September 25, 2012

Tax-Free Fringe Benefits for Pass-Through Owners

Partnerships, limited liability companies (“LLCs”) treated as partnerships, and S corporations have distinct tax and nontax advantages. However, entrepreneurs considering these forms of businesses should be aware that fewer tax-free and tax-favored fringe benefits are available to owner-entrepreneurs of pass throughs than to shareholder-employees of C corporations.

Statutory rules allowing or denying fringe benefits to pass-through owners are stated explicitly only in the context of partners and partnerships. However, under the default classification rules, a domestic-eligible entity with two or more members automatically is treated as a partnership unless it elects to be taxed as an association (i.e., as a corporation). For fringe benefit purposes, more-than-2% S corporation shareholder-employees are subject to the rules that apply to partners, and S corporations are treated as partnerships. As a result, unless otherwise noted, the tax consequences of fringe benefits for members of LLCs taxed as partnerships and for more-than-2% S corporation shareholder-employees are the same as they are for partners.

Working condition fringe benefits. Property or services supplied by an employer to an employee are tax-free working condition fringe benefits (“WCFBs”) if the employee would be entitled to a business expense deduction for the item if he or she had paid for it. Partners may receive the following WCFBs tax-free:

  • Business-related use of a company auto, if properly substantiated. The personal-use value of the auto must, however, be treated as compensation income.
  • The business-use portion of company-paid country club dues, even though the dues are completely nondeductible.
  • Job-related education expenses paid by the firm.
  • Job placement assistance.
  • The use of a cell phone provided to an employee primarily for noncompensatory business reasons.

De minimis fringe benefits. For purposes of the tax-free de minimis fringe benefit rules, “employees” include any recipient of a fringe benefit. Partners are entitled to tax-free meals or meal money and local transportation fare, if it is provided on an occasional basis in connection with overtime work. Other de minimis fringe benefits include:

  • Traditional birthday or holiday gifts of property (not cash) with a low fair market value, occasional theater or sporting event tickets, fruit, books, or similar property provided under special circumstances (e.g., for illness, outstanding performance, or family crisis).
  • Traditional awards, such as a gold watch, upon retirement after lengthy service.
  • Personal use of a cell phone provided primarily for noncompensatory business reasons.

Dependent care assistance.

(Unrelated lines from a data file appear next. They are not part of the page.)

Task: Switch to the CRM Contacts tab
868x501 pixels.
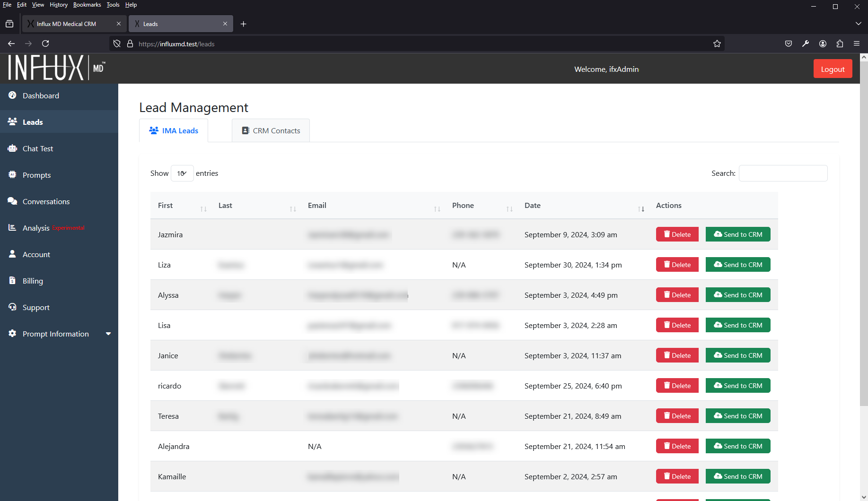Action: (x=271, y=131)
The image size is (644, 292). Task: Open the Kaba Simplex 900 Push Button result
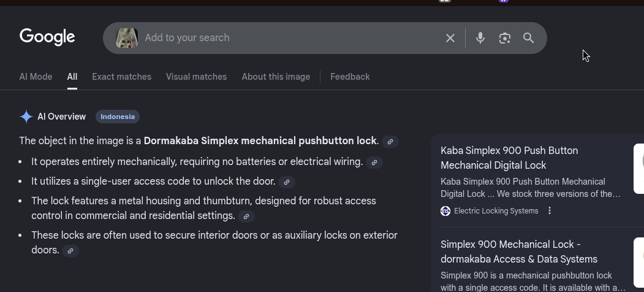coord(509,158)
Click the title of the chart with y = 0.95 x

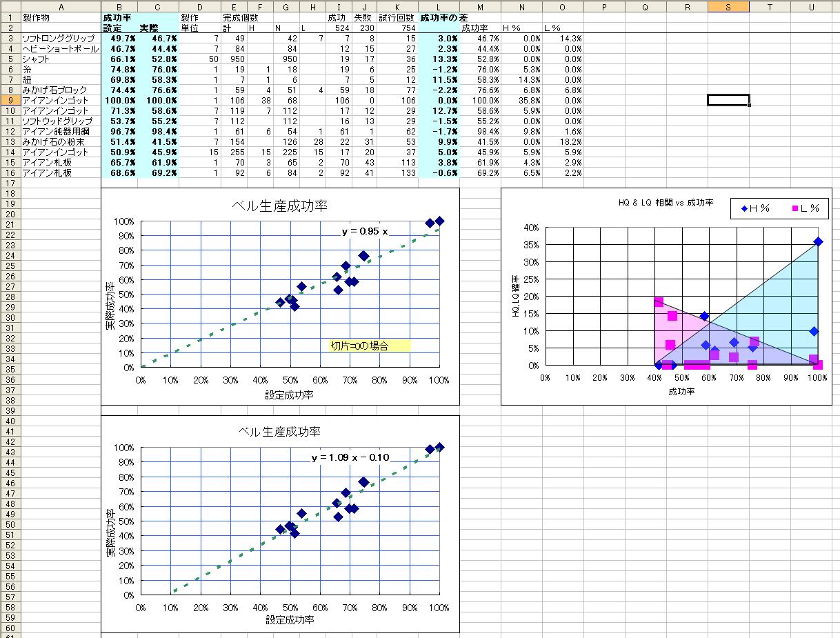(x=279, y=206)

Partners are eligible for the Code Sec. 129 dependent care assistance exclusion. The exclusion is for amounts provided under a written plan of the employer and is limited annually to $5,000 ($2,500 for a married person filing separately). However, for a plan to qualify as a dependent care assistance program, no more than 25% of the amount paid or incurred by the employer for dependent care assistance during the year may be provided for the class of individuals who are shareholders or owners and their spouses or dependents, each of whom (on any day of the year) owns more than 5% of the stock or of the capital or profit interest in the employer.

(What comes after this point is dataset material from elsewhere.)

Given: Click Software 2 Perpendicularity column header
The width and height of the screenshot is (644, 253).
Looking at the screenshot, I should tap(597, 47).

Educational assistance programs.Employers can establish educational assistance programs under which employees can receive up to $5,250 per year of graduate or undergraduate-level educational assistance tax-free, whether or not job related. For this purpose, employees include partners who have earned income from their partnerships which, in turn, are treated as employers of these partners. However, no more than 5% of the cost of annual benefits may be provided for the class of individuals (and their spouses and dependents) each of whom (on any day of the year) own more than 5% of the stock or of the capital or profits interest in the employer.  The exclusion for employer-provided educational assistance expires after December 31, 2012.

Athletic facilities. The exclusion for on-premises athletic facilities (e.g., swimming pool, gym, etc.) is available to partners and their spouses and/or children.

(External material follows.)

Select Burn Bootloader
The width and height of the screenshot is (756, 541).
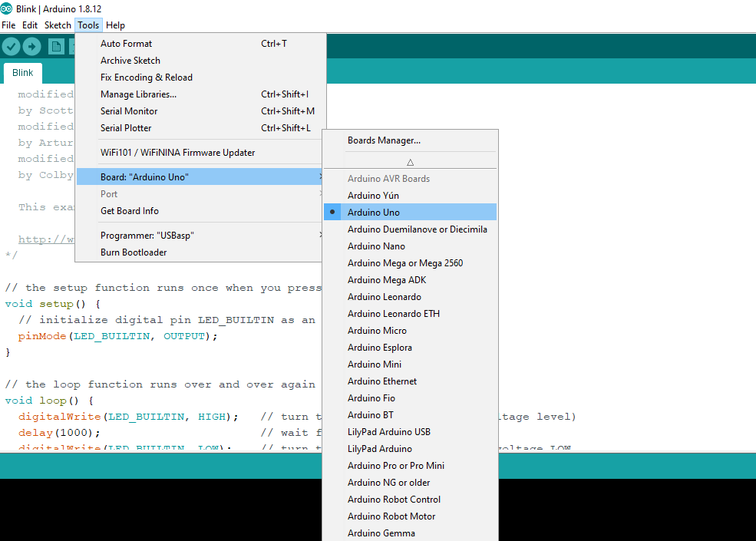point(134,252)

No-additional-cost services and qualified employee discounts.For purposes of these tax-free fringe benefits, partners who perform services for a partnership are treated as employed by the partnership.

Transportation fringe benefits.Under the de minimis benefit rules, tokens or fare cards provided by a partnership to a partner that enable the recipient to commute on a public transit system, not including privately operated van pools, are excludable from income if the value of the tokens or fare cards in any month does not exceed $21. If the monthly value of a pass exceeds $21, the full value of the benefit is includible.

In addition, if a partner can deduct the cost of parking as a business expense, such as the parking cost incurred in connection with traveling from a regular office to another business office, the value of the free or reduced-cost parking is excludable as a working condition fringe benefit.